• _MATERIAL PROVIDED_
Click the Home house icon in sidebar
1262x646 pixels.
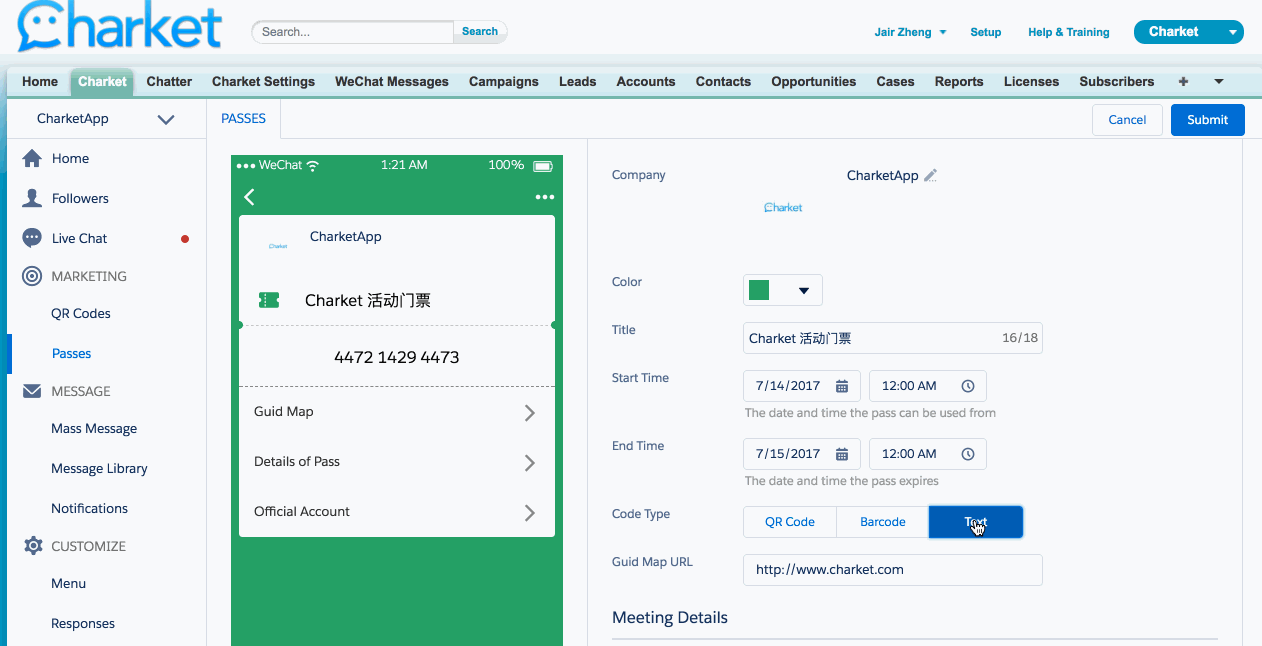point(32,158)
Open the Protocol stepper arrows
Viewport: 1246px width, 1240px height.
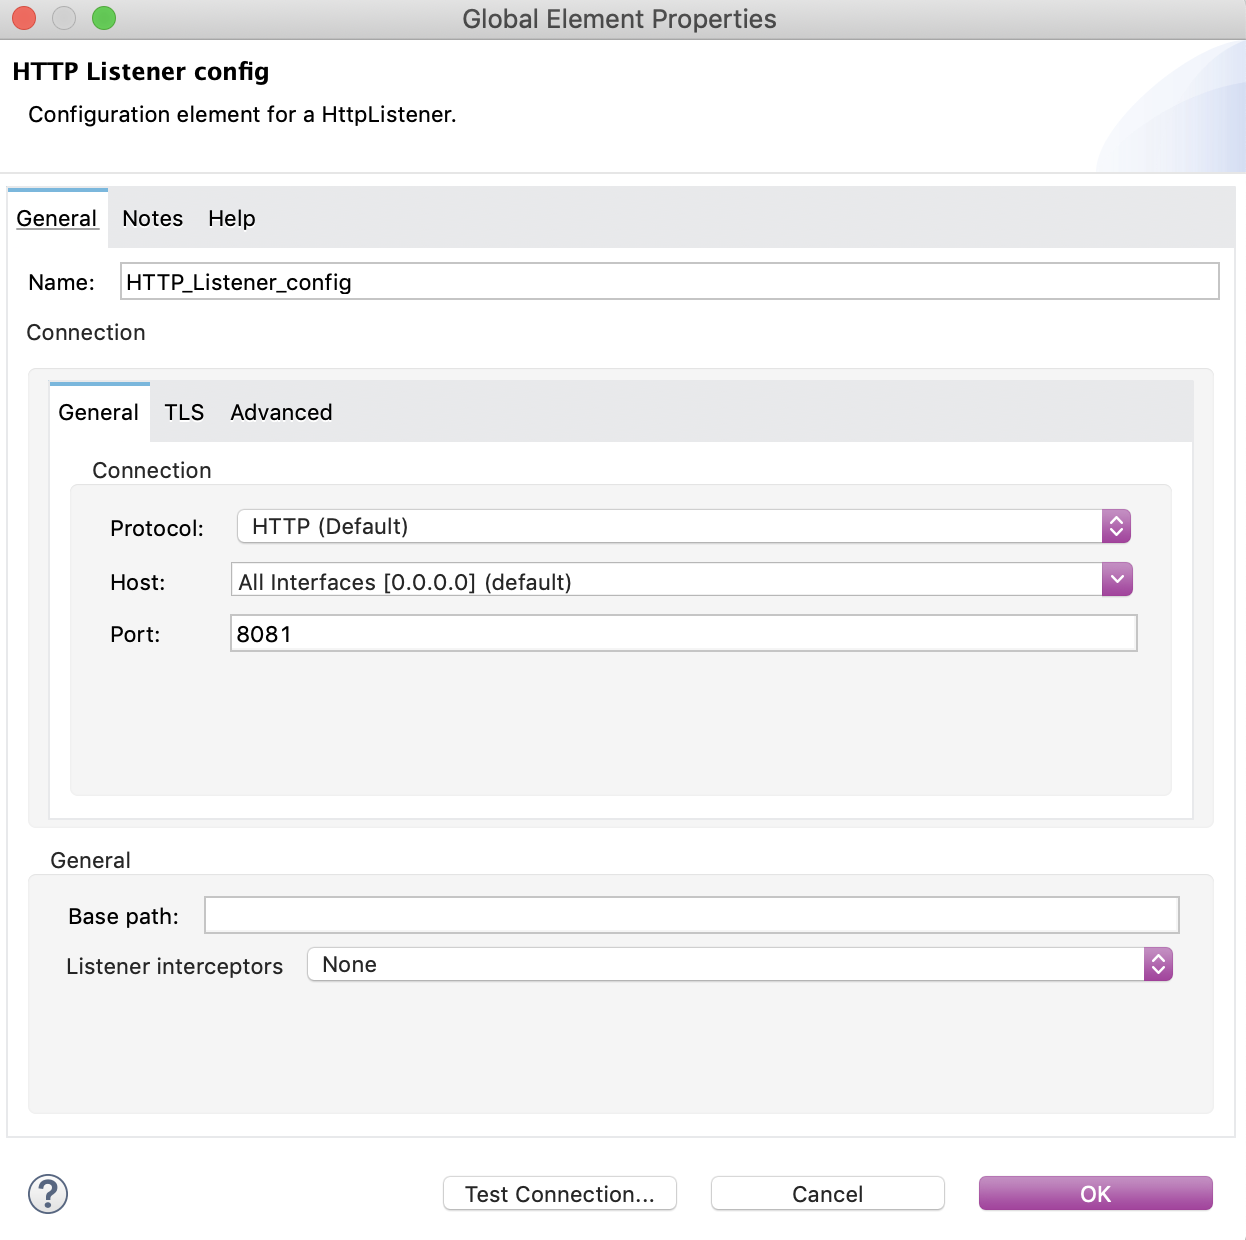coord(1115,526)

• _TASK OBJECTIVE_
Convert every text line in the rows above into a JSON list of strings, one string per line, leaving out blank lines and the pictures.

• _EXERCISE RESULT_
[
  "Click the Home house icon in sidebar",
  "1262x646 pixels.",
  "point(32,158)",
  "Open the Protocol stepper arrows",
  "Viewport: 1246px width, 1240px height.",
  "coord(1115,526)"
]